Source material is from "Text Analytics with Python: A Practical Real-World Approach to Gaining Actionable Insights from Your Data" by Dipanjan Sarkar

# # Defintions of common Natural Language Processing terms

Stop Words: A stop word is a commonly used word (such as “the”, “a”, “an”, “in”) that a search engine has been programmed to ignore, both when indexing entries for searching and when retrieving them as the result of a search query.

Corpus : "A corpus is a large body of natural language text used for accumulating statistics on natural language text.

Tokenization: Given a character sequence and a defined document unit, tokenization is the task of chopping it up into pieces, called tokens

Word stems:  also known as the base form of a word, and we can create new words by attaching affixes to them in a process known as inflection. Consider the word JUMP. You can add affixes to it and form new words like JUMPS, JUMPED, and JUMPING. In this case, the base word JUMP is the word stem.

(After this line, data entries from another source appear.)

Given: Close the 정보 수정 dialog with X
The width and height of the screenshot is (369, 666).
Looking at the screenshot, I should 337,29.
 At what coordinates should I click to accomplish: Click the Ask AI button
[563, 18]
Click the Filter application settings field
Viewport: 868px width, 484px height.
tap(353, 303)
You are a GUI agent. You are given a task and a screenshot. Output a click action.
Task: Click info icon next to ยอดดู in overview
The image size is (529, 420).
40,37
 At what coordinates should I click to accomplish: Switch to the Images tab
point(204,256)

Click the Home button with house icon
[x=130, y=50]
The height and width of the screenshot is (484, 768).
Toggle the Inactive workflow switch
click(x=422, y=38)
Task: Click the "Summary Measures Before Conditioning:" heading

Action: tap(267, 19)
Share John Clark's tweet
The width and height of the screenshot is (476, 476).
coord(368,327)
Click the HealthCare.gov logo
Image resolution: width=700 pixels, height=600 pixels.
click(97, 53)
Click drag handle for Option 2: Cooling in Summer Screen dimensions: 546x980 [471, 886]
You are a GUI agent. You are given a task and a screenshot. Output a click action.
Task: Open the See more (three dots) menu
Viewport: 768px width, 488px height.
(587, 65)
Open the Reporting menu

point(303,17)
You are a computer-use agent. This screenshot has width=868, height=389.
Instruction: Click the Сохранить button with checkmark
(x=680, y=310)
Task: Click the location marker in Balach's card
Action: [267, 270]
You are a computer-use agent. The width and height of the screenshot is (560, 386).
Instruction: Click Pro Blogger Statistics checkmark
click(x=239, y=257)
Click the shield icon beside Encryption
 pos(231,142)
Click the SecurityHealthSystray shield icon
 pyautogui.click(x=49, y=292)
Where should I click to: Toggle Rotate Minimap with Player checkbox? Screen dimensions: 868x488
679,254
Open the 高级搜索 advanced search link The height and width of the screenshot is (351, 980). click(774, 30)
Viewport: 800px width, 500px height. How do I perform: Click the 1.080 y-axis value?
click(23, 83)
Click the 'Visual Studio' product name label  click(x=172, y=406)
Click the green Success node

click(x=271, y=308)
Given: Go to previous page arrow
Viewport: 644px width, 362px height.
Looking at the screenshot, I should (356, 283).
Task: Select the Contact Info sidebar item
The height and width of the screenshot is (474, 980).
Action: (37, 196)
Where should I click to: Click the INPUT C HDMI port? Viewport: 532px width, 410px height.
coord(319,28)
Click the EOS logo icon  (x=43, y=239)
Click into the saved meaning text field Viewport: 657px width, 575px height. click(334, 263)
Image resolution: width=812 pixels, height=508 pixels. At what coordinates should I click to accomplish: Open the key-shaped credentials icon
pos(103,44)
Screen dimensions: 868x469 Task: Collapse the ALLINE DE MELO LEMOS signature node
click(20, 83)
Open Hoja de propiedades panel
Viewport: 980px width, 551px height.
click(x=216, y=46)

Stemming: The reverse process of obtaining the base form of a word from its inflected form

Lemmatization: Similar to stemming, we remove word affixes to get to the base form of a word. However, the base form in this case is known as the root word, but not the root stem. 

# Section 1. Text wrangling and pre-processing

This section will highlight some of the most important steps which are used heavily in Natural Language Processing (NLP) pipelines. We will be leveraging a fair bit of nltk and spacy, both "state-of-the-art" libraries in NLP.

In [1]:
#______Standard Packages___________#
import pandas as pd
import numpy as np 
import matplotlib.pyplot as plt 
import seaborn as sns
import os
import pickle
%matplotlib inline

#_________NLP specfic Packages_____________#

import requests #lets us leverage HTML code
from bs4 import BeautifulSoup #Web Scraper
import spacy
import nltk
from nltk.tokenize.toktok import ToktokTokenizer
import re
import unicodedata

The following is a contraction map which will be useful for our futrue processing of text

In [2]:
CONTRACTION_MAP=pd.read_pickle("CONTRACTION_MAP.pickle")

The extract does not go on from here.